#### AIM:
Turn the stretch of the listing from its first line through the line containing "Action: coord(45,28)" into a numbered list, leaving out any blank lines.

#### ROWS:
* begin *
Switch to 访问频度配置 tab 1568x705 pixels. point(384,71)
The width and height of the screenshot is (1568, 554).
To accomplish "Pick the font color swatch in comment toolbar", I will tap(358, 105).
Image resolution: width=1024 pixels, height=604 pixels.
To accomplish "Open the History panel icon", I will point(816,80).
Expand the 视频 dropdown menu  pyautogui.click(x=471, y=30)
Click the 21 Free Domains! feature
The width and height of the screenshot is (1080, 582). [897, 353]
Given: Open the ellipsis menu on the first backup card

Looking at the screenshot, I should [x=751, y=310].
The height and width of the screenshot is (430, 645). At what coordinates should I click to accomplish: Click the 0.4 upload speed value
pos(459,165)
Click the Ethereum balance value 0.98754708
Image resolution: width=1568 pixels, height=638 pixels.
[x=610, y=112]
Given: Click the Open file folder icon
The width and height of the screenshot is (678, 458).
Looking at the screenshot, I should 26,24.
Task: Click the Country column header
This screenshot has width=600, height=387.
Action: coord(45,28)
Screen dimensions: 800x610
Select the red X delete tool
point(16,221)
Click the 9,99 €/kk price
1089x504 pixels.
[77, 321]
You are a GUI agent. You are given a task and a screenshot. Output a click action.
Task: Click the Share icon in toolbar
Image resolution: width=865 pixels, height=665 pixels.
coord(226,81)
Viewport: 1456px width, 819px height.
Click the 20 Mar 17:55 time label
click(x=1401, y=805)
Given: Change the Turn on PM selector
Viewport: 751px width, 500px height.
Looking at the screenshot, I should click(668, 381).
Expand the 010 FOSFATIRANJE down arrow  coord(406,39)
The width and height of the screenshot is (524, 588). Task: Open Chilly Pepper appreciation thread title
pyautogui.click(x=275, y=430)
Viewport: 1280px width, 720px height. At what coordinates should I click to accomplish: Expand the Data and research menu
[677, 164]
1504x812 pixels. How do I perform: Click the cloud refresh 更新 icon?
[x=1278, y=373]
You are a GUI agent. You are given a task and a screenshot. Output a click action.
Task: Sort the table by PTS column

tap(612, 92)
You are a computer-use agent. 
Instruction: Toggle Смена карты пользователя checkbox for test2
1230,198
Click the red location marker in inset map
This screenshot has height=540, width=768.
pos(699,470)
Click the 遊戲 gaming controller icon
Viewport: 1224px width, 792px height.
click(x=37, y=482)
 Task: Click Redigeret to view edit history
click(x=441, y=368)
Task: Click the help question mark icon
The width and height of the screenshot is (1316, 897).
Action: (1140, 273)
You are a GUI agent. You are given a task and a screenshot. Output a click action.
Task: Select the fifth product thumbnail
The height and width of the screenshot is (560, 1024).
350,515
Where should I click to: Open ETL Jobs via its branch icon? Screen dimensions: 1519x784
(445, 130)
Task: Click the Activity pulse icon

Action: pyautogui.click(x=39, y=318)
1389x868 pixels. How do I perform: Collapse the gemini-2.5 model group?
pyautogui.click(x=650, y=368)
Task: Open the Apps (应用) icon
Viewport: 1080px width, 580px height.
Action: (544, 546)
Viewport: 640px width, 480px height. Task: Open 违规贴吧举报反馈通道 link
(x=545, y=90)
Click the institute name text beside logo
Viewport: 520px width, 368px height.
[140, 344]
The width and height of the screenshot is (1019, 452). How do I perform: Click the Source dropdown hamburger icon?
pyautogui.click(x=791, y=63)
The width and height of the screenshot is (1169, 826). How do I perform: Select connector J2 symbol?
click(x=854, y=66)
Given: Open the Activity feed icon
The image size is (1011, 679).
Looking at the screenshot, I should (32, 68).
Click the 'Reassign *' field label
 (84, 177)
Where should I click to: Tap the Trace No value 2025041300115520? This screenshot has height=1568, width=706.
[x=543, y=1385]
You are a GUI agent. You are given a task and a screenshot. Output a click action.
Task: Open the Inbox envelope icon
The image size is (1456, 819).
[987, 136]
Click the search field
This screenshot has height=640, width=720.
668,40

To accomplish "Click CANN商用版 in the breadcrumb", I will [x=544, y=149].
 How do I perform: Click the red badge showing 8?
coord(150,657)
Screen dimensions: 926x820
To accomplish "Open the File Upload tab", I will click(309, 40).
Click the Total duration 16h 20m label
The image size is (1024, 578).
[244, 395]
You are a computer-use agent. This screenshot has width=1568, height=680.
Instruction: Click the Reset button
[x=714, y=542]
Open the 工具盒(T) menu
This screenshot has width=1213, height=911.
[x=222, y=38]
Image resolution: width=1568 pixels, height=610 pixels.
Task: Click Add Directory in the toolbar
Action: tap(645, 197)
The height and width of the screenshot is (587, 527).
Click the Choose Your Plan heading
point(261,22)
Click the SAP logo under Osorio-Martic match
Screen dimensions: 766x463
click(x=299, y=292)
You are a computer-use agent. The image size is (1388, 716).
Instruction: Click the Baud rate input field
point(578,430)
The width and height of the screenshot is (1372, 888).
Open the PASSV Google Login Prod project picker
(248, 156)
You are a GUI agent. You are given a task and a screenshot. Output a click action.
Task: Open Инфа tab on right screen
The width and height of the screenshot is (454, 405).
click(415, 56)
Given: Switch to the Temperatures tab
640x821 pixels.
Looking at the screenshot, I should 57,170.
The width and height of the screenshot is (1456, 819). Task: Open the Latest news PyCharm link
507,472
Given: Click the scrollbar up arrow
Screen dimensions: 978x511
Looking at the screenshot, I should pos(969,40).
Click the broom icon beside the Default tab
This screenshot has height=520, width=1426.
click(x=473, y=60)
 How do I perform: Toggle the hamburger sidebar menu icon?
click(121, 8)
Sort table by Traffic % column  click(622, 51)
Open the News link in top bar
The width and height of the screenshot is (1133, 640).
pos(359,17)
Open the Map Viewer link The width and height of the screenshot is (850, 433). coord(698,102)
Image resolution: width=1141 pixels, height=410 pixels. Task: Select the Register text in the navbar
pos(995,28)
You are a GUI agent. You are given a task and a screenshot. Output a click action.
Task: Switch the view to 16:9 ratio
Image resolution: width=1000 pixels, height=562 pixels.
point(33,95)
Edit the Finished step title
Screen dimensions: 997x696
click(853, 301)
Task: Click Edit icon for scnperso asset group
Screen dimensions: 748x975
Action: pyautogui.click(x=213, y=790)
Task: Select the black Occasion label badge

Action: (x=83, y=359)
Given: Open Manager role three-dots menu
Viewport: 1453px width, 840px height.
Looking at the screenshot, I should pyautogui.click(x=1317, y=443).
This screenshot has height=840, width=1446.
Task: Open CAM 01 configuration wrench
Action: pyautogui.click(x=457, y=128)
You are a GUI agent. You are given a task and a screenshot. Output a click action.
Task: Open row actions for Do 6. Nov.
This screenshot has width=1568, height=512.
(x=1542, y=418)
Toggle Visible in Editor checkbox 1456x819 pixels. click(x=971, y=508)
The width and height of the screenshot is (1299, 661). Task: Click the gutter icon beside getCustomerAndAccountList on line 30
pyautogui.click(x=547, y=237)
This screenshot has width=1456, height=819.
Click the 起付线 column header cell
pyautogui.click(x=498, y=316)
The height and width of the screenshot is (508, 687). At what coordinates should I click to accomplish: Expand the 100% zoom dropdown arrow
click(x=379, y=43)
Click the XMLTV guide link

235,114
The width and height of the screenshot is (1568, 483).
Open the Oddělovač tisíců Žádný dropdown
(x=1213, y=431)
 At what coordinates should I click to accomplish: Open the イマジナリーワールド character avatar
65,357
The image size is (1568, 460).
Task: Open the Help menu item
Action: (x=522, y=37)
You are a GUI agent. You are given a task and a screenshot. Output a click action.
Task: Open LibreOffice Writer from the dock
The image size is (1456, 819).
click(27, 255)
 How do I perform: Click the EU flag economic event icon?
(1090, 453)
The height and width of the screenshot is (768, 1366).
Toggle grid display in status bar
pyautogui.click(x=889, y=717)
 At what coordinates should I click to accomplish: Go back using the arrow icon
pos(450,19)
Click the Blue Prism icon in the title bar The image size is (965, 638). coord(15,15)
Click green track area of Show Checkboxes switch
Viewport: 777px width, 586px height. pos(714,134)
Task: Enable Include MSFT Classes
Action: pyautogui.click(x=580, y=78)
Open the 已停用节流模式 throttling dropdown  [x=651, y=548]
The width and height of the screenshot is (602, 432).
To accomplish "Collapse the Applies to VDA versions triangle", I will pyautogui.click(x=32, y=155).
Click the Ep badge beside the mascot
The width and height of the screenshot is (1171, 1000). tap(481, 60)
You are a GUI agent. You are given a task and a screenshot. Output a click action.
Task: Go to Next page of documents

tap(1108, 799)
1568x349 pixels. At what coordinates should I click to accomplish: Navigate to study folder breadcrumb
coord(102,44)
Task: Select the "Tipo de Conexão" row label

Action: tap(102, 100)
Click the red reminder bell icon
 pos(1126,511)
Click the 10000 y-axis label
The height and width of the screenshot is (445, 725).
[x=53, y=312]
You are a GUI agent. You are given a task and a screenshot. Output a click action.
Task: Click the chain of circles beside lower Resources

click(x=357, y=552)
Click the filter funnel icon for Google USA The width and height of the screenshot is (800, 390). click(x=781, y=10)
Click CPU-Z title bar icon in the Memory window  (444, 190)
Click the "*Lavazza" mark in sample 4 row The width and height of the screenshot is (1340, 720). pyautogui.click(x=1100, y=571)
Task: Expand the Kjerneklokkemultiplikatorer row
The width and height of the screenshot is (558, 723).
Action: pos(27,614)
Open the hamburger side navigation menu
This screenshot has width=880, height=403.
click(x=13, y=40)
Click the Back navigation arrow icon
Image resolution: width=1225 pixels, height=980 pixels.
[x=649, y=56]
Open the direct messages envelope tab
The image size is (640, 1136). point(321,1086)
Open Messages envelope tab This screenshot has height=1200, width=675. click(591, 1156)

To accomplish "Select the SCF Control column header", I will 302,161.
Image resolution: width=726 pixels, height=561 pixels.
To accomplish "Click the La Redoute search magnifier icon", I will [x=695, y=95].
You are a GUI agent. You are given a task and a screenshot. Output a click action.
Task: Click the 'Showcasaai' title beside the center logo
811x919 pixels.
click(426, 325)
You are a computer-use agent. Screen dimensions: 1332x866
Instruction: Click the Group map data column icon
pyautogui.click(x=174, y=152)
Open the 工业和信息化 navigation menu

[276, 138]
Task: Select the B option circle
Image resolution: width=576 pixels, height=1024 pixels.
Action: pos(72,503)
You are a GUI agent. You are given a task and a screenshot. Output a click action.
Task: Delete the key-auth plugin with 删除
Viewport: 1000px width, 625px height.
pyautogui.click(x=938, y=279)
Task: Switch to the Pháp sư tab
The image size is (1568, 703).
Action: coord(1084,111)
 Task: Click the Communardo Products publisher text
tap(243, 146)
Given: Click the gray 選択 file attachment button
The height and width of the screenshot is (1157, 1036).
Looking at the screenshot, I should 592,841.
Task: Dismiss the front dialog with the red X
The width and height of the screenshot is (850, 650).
* end *
#### FULL OUTPUT:
1. Switch to 访问频度配置 tab 1568x705 pixels. point(384,71)
2. The width and height of the screenshot is (1568, 554).
3. To accomplish "Pick the font color swatch in comment toolbar", I will tap(358, 105).
4. Image resolution: width=1024 pixels, height=604 pixels.
5. To accomplish "Open the History panel icon", I will point(816,80).
6. Expand the 视频 dropdown menu  pyautogui.click(x=471, y=30)
7. Click the 21 Free Domains! feature
8. The width and height of the screenshot is (1080, 582). [897, 353]
9. Given: Open the ellipsis menu on the first backup card
10. Looking at the screenshot, I should [x=751, y=310].
11. The height and width of the screenshot is (430, 645). At what coordinates should I click to accomplish: Click the 0.4 upload speed value
12. pos(459,165)
13. Click the Ethereum balance value 0.98754708
14. Image resolution: width=1568 pixels, height=638 pixels.
15. [x=610, y=112]
16. Given: Click the Open file folder icon
17. The width and height of the screenshot is (678, 458).
18. Looking at the screenshot, I should 26,24.
19. Task: Click the Country column header
20. This screenshot has width=600, height=387.
21. Action: coord(45,28)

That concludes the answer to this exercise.